WHAT TO PRODUCE:
Please copy, word for word, the line that contains "Image resolution: width=412, height=1807." and every line after it through the end of the records, and nothing more.

(Stored dataset items)

⟨

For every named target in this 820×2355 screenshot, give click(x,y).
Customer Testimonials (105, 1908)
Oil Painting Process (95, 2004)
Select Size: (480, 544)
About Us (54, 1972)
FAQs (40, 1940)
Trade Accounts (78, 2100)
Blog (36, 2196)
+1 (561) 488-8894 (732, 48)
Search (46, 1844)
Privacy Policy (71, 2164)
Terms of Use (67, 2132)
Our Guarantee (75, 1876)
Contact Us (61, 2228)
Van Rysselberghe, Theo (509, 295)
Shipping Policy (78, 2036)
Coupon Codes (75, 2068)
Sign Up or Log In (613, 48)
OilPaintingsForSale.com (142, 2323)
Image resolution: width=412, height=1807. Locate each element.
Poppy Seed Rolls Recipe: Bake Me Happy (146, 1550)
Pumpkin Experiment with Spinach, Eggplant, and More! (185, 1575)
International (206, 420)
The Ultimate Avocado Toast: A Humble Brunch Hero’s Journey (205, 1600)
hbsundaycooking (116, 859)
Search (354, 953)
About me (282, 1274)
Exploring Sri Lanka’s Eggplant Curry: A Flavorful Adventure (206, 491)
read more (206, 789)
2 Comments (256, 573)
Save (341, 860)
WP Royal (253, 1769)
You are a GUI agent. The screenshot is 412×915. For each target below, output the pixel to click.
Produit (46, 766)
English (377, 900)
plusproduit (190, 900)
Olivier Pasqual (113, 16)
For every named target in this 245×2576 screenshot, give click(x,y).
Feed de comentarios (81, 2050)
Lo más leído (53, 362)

⟩

TASK ANSWER:
Image resolution: width=412, height=1807. Locate each element.
Poppy Seed Rolls Recipe: Bake Me Happy (146, 1550)
Pumpkin Experiment with Spinach, Eggplant, and More! (185, 1575)
International (206, 420)
The Ultimate Avocado Toast: A Humble Brunch Hero’s Journey (205, 1600)
hbsundaycooking (116, 859)
Search (354, 953)
About me (282, 1274)
Exploring Sri Lanka’s Eggplant Curry: A Flavorful Adventure (206, 491)
read more (206, 789)
2 Comments (256, 573)
Save (341, 860)
WP Royal (253, 1769)
You are a GUI agent. The screenshot is 412×915. For each target below, output the pixel to click.
Produit (46, 766)
English (377, 900)
plusproduit (190, 900)
Olivier Pasqual (113, 16)
For every named target in this 245×2576 screenshot, give click(x,y).
Feed de comentarios (81, 2050)
Lo más leído (53, 362)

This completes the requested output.